1. A matrix-type device for transdermal delivery of testosterone comprising

(i) a matrix layer containing

a) a therapeutically effective amount of testosterone or the salt thereof,

b) an adhesive polymer, and

c) a penetration enhancer comprising N-methylpyrrolidone and oleoylsarcosine, and,

(ii) a backing layer of polyurethane.

2. The device according to claim 1 wherein the penetration enhancer further comprises diethyltoluamide and/or sorbitan monooleate.

3. The device according to claim 1, further comprising a release liner.

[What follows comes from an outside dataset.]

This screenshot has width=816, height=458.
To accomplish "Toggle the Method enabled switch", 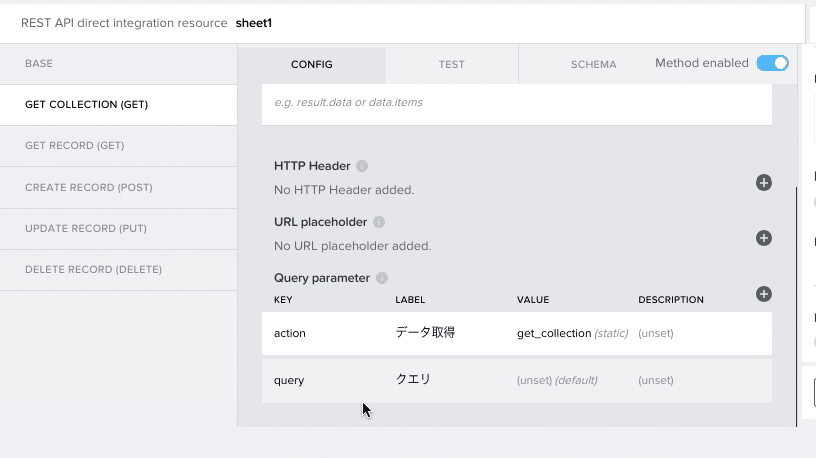I will tap(772, 63).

4. The device according to claim 1 or 2 wherein the testosterone or the salt thereof is in an amount of 2 to 5% of weight based on the total weight of the matrix layer.

5. The device according to claim 1 or 2 wherein the penetration enhancer is in an amount of 2 to 40% of weight based on the total weight of the matrix layer.

6. The device according to claim 1 or 2 wherein the polyurethane backing layer has a moisture permeability of 500 to 5000 g/m2.24 hr.

7. The device according to claim 6 wherein the polyurethane backing layer has a flexibility of from 2 to 10 folds.

8. The device according to claim 1 wherein thickness of the matrix layer has a thickness of from 20 to 500 &mgr;m and the backing layer has a thickness of from 30 to 500 &mgr;m.